Nutrition
- Discipline: Nutrition science
- Language: English
- Edited by: Alessandro Laviano

Publication details
- Former name(s): Nutrition International
- History: 1985–present
- Publisher: Elsevier
- Frequency: Monthly
- Impact factor: 3.42 (2016)

Standard abbreviations
- ISO 4: Nutrition

Indexing
- CODEN: NUTRER
- ISSN: 0899-9007 (print) 1873-1244 (web)

Links
- Journal homepage; Online access; Online archive;

= Nutrition (journal) =

Nutrition is a monthly peer-reviewed medical journal covering nutrition science.
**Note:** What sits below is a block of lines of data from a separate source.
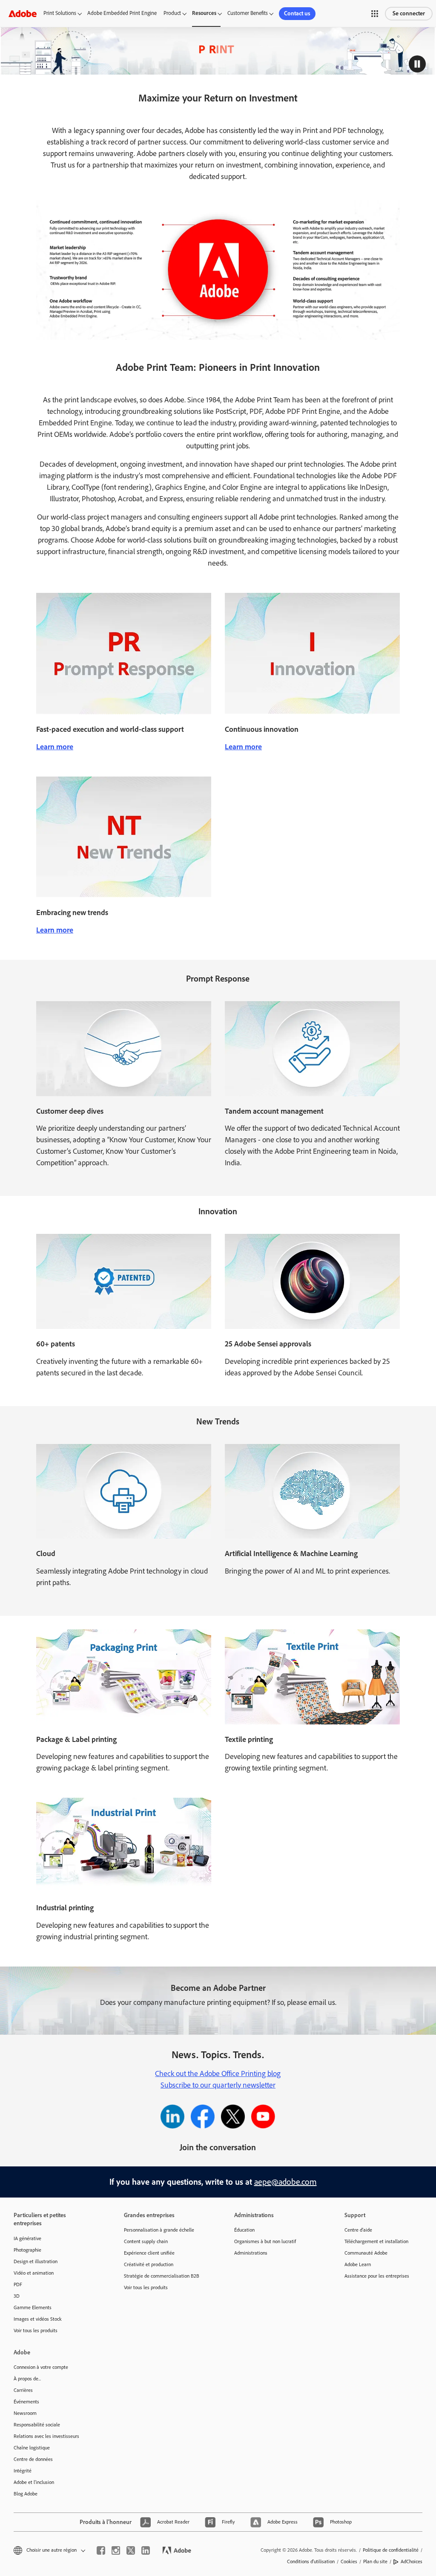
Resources (204, 13)
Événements (26, 2402)
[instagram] (116, 2550)
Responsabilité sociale (37, 2425)
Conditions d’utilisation (311, 2561)
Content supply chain (146, 2241)
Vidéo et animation (34, 2273)
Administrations (250, 2253)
It was established in 1985 under the name Nutrition International, obtaining its current name in 1987. It is published by Elsevier and the editor-in-chief is Alessandro Laviano (Sapienza University of Rome).

==Abstracting and indexing==
The journal is abstracted and indexed in:
- CINAHL
- Current Contents/Life Sciences
- MEDLINE
- Index Medicus
- EMBASE
- Food Science and Technology Abstracts
- Referativnyi Zhurnal (Russian Academy of Sciences)
- SCISEARCH
- CAB Abstracts
- Scopus
According to the Journal Citation Reports, the journal has a 2016 impact factor of 3.42.